Where to Find All Those Great Story Ideas

story ideas

If you are a writer, you know that the best ideas come when you least expect them.

When a Story Idea Strikes

While scrub-a-dub dubbing in the shower, you turn into The Grinch. You got an idea, an awful idea, a wonderful, awful idea. By the time you slip out from the spray of water and get dressed, the idea is gone with the mist. If only you had some of those soap crayons kids use to write on the bathroom walls!

Then there are those times you wake up from a dream in the middle of the night but go back to sleep, thinking you’ll remember to write everything down in the morning. The times you commute in your car and don’t have the means to write down the not-so-obvious solution to your plot hole. All the other times inspiration strikes you do not have a pen and paper or your phone battery is near zero.

Open Yourself to Inspiration

Writers want inspiration, they crave it, they thrive on it. The problem is when they do find it, they’re not always ready to take it in. The trick is to make yourself ready.

1 — Have your tools on hand, whether it’s a computer, a notebook, or your phone.

This way, if an idea strikes, you can type it out, handwrite it, or dictate to yourself. Capture the moment.

Keep a notebook. Travel with it, eat with it, sleep with it. Slap into it every stray thought that flutters up into your brain. Cheap paper is less perishable than gray matter. And lead pencil markings endure longer than memory.

Jack London

2 — Write even when you don’t feel like it.

Sometimes the best ideas come to us when we’re already working. Better yet, your tools are already in your hands and ready to go!

Start writing, no matter what. The water does not flow until the faucet is turned on.

Louis L’Amour

3 — Read.

Read and then read some more. Do not plagiarize someone else’s work, of course, but you may find that a story sparks a “what if” or a new way of thinking about an issue. The more you read, the more you learn about the art of writing.

You should write because you love the shape of stories and sentences and the creation of different words on a page. Writing comes from reading, and reading is the finest teacher of how to write.

Annie Proulx

4 — Be mindful.

It is so easy to get caught up in everything that needs to get done, writing or otherwise. Inspiration can get choked up under all that pressure! Slow down. Stop multi-tasking. Breathe deep. Take in the moment. When you push all the clutter from your mind, you will not only be more receptive to new ideas, you will start to see them all around you.

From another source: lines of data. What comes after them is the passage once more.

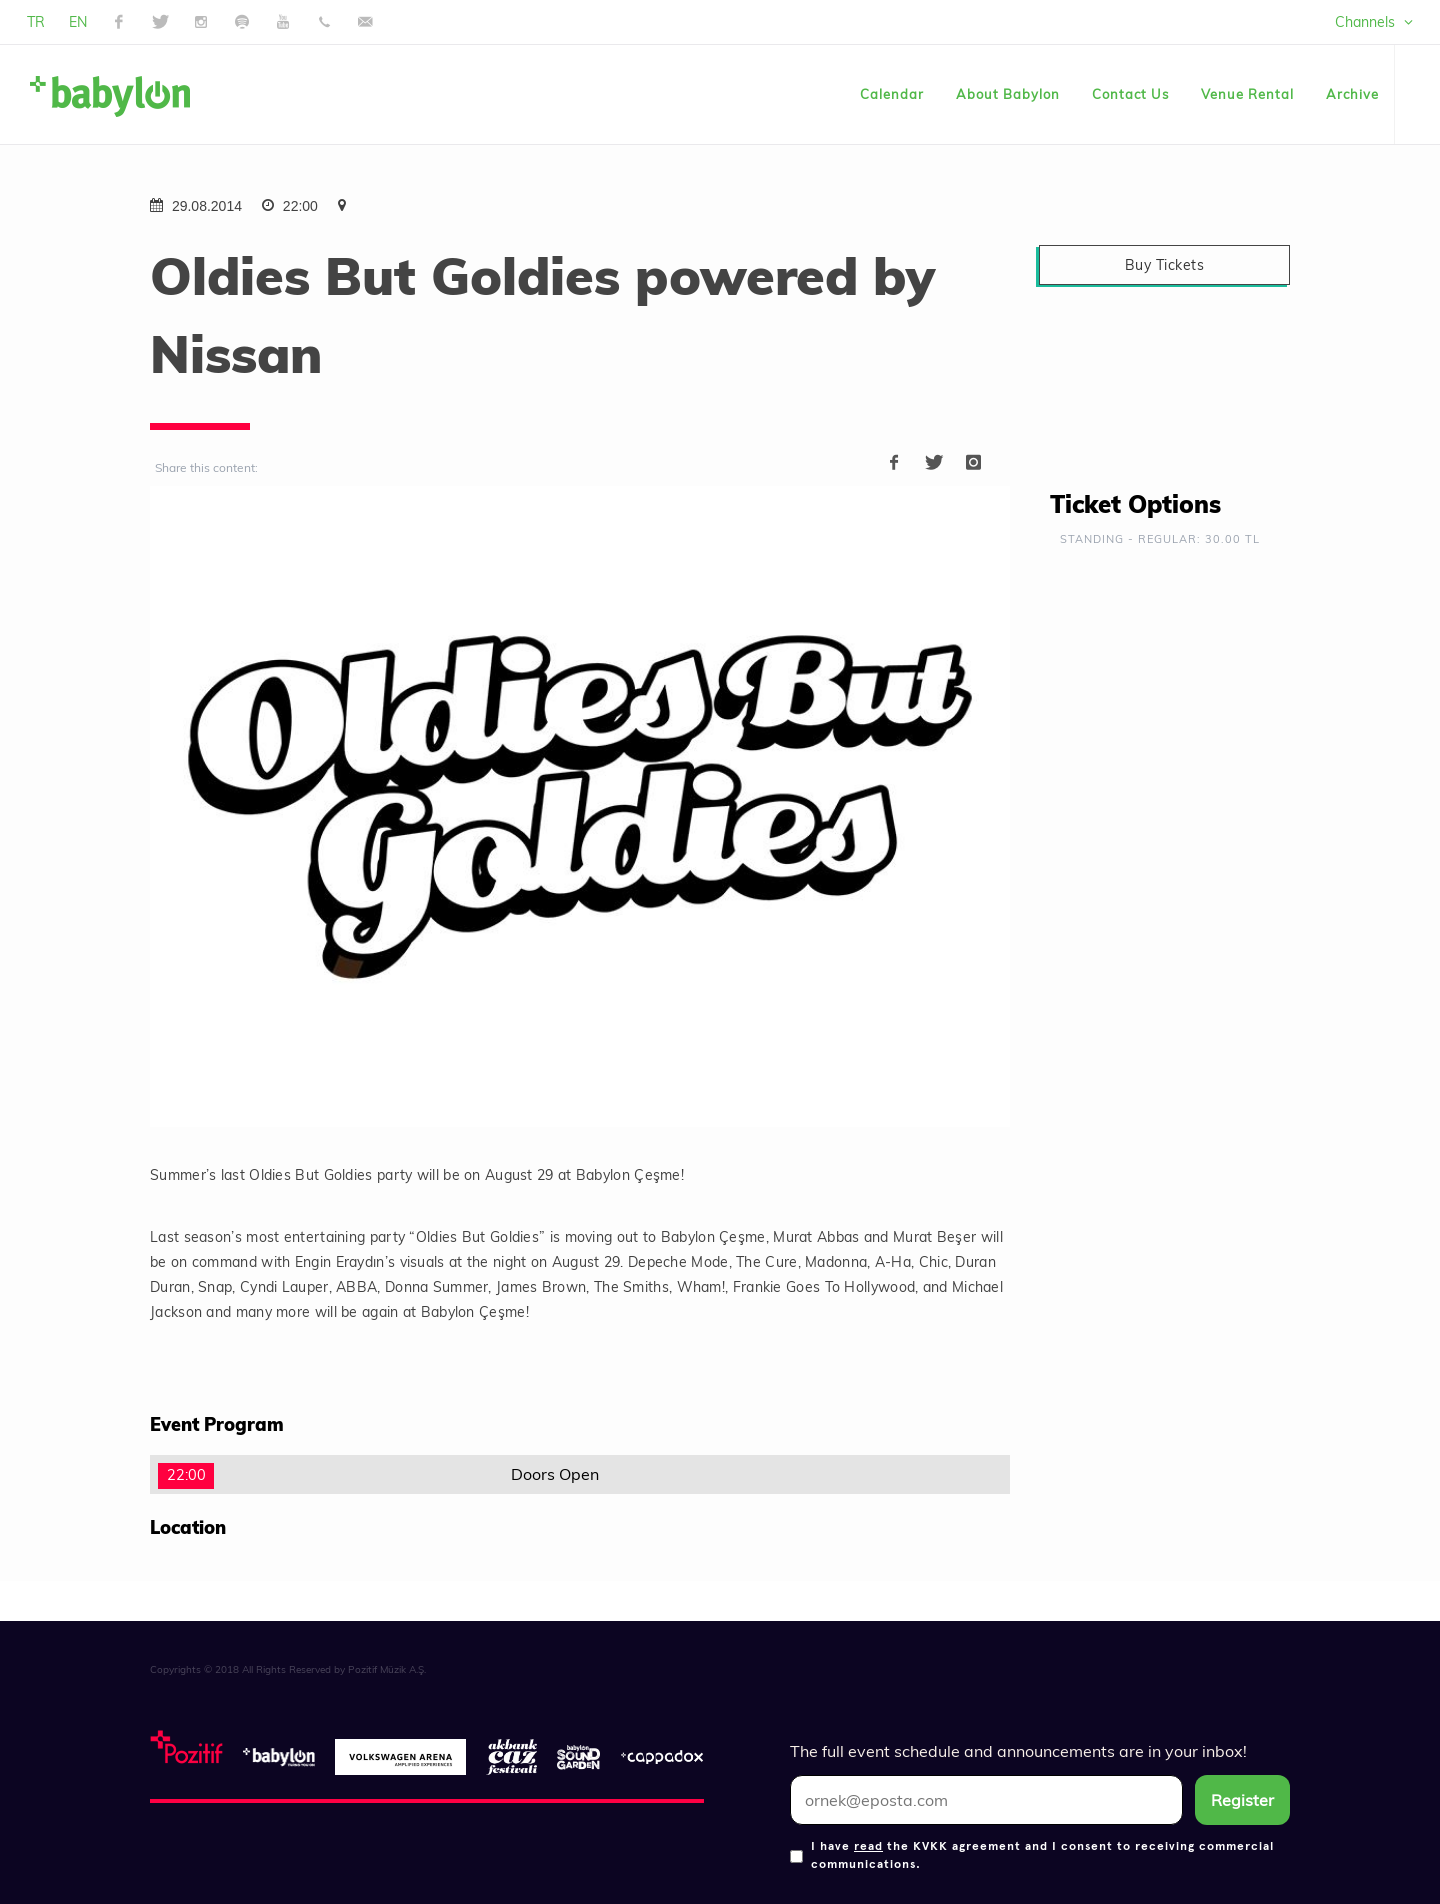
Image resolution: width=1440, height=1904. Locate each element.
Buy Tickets (1165, 265)
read (868, 1845)
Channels (1374, 22)
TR (36, 22)
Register (1242, 1800)
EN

Everybody walks past a thousand story ideas every day. The good writers are the ones who see five or six of them. Most people don’t see any.

Orson Scott

Where to Find Inspiration

If writers knew where to find inspiration, they’d set up a tent and live there 24/7. The truth is that writing is not always easy. Whether it’s a full-time job, a side gig (with or without the goal of it becoming a full-time job), or a hobby, writing takes time and effort. Like anything in life, when you push yourself too hard, you can face burnout.

For the writer, that burnout may come in the form of writer’s block. For others, it could mean tossing a manuscript or giving writing up altogether. Don’t let that happen to you. If writing is in your blood, if it is a true calling, find ways to keep going. Even successful writers sometimes struggle to get a handle on a great story idea.

Good story ideas seem to come quite literally from nowhere, sailing at you right out of the empty sky: two previously unrelated ideas come together and make something new under the sun. Your job isn’t to find these ideas but to recognize them when they show up.

Stephen King

There is inspiration all around you if you dare to look. Right this minute. I swear. Great story ideas are waiting for you. Reach out and grab them.